In the summer of 2012, Mr. Oddbooks and I drove out to Baby Head, Texas. A real place. I swear.
It’s a ghost town now, more or less incorporated into Llano, Texas, and Llano was a weird place in its own right. We drove around forever trying to find the remaining Baby Head post office and never found it. But we did find plenty of Apostolic churches, Cowboy Congregations, exotic animals being raised so weekend warriors can obliterate them with assault weapons on canned hunts, and several hidden little cemeteries that I really want to go back and investigate, as long as I can remember to wear steel-toed boots to repel all the grass burrs and fire ants.
Back to Baby Head. The town got its name because “oral tradition” says that some time between 1850-1875, a local Indian tribe kidnapped a white child, killed it, and left it on a mountain that came to be called Babyhead Mountain. (The town’s name and the cemetery’s name are Baby Head, while the mountain is Babyhead. Don’t ask me why. But even that isn’t carved in stone as you will find the town, the cemetery and the mountain all referred to as “Babyhead” or “Baby Head” with no real explanation for the variations.)

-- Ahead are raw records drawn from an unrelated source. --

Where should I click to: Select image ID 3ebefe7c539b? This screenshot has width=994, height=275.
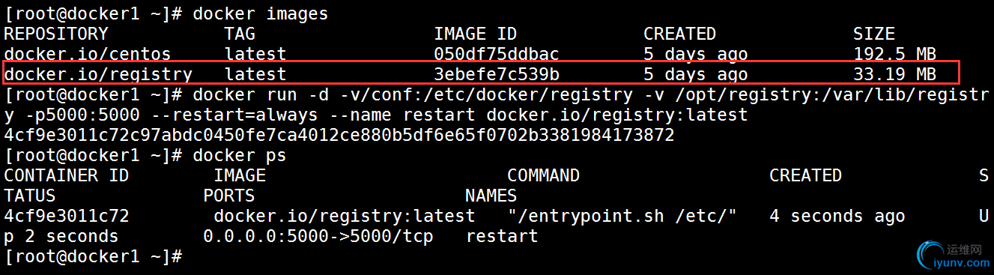click(497, 74)
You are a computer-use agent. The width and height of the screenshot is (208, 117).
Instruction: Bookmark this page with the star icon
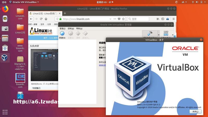(124, 19)
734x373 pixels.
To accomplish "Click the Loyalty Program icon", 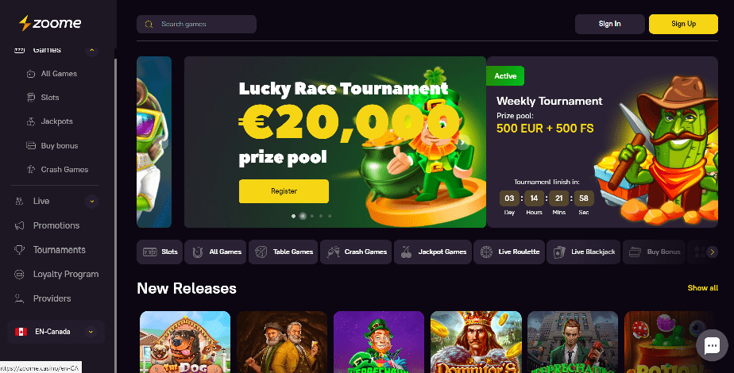I will [x=19, y=275].
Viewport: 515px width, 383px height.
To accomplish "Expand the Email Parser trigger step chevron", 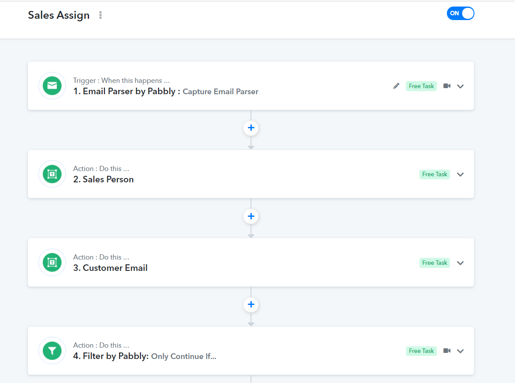I will pyautogui.click(x=460, y=86).
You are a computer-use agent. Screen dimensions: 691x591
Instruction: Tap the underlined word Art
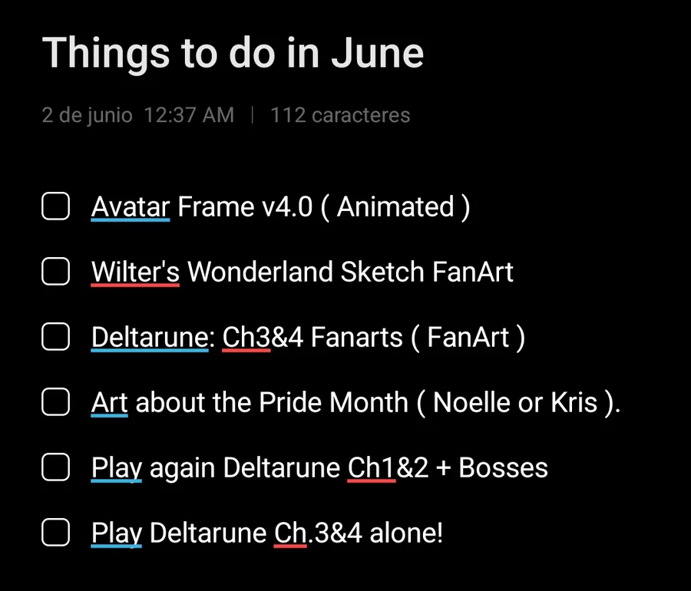(109, 402)
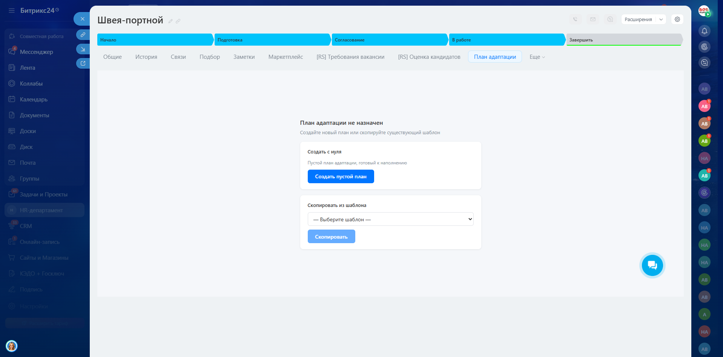Expand the Расширения dropdown arrow
The image size is (723, 357).
[x=661, y=19]
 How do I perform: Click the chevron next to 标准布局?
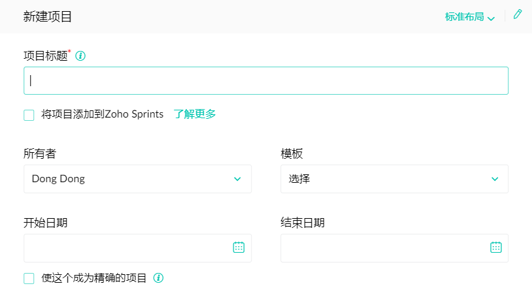(491, 18)
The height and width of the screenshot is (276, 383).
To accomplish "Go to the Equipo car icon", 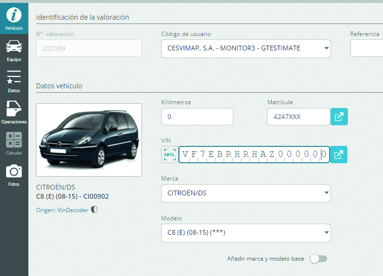I will (14, 50).
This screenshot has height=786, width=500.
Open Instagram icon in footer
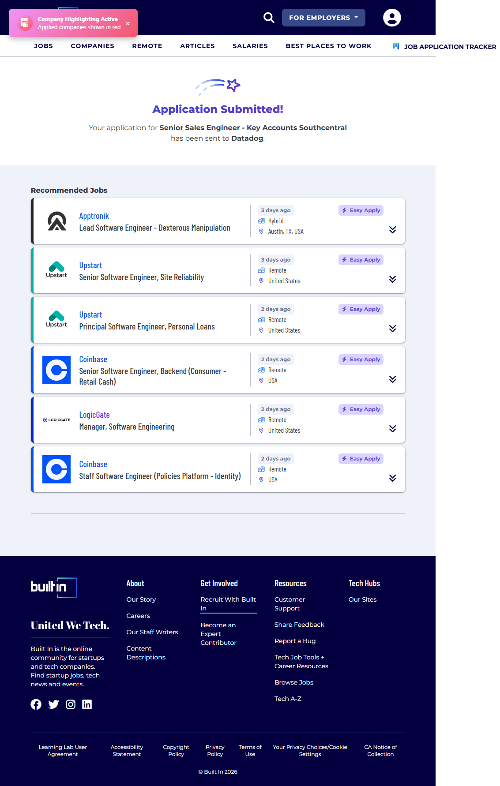[71, 704]
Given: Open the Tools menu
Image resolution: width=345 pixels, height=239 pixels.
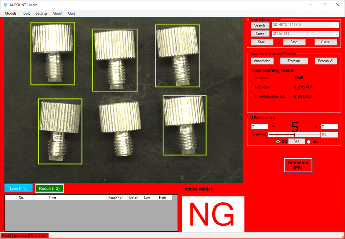Looking at the screenshot, I should click(x=26, y=13).
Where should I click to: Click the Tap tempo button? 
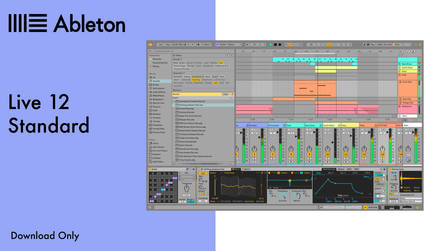click(167, 45)
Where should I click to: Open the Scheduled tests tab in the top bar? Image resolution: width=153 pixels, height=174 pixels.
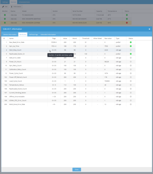(x=24, y=2)
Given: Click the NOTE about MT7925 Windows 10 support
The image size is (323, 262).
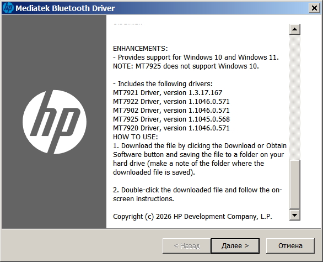Looking at the screenshot, I should pos(186,66).
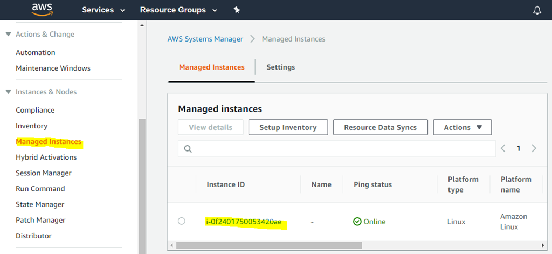Image resolution: width=552 pixels, height=254 pixels.
Task: Open instance link i-0f2401750053420ae
Action: [x=244, y=222]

It’s hard to know if there is any truth to this legend. The tribe of the Indians who supposedly killed the baby is unknown, though if hard-pressed I would say it had to be Comanches, a pretty harsh tribe to be sure. The name of the baby is also officially unknown, but it is assumed to have been a little girl. I personally suspect the baby’s designated gender is because the oldest grave in the Baby Head Cemetery belongs to a little girl who died on New Year’s Day in 1884, though one local historian insisted her late husband knew people who searched for the child. The woman’s husband said the little girl was murdered in 1873, and that her name was Mary Elizabeth Buster. I have never been able to run to ground a Mary Elizabeth or a Mary Elizabeth Buster from Baby Head in 1873, but I also have a notoriously short attention span. This article by Dale Fry best illustrates all the stories about this Texas legend.
I had read several accounts of how creepy Baby Head Cemetery is. It wasn’t creepy. It was interesting, and sort of macabre in a very sunny way, but mostly it was painful.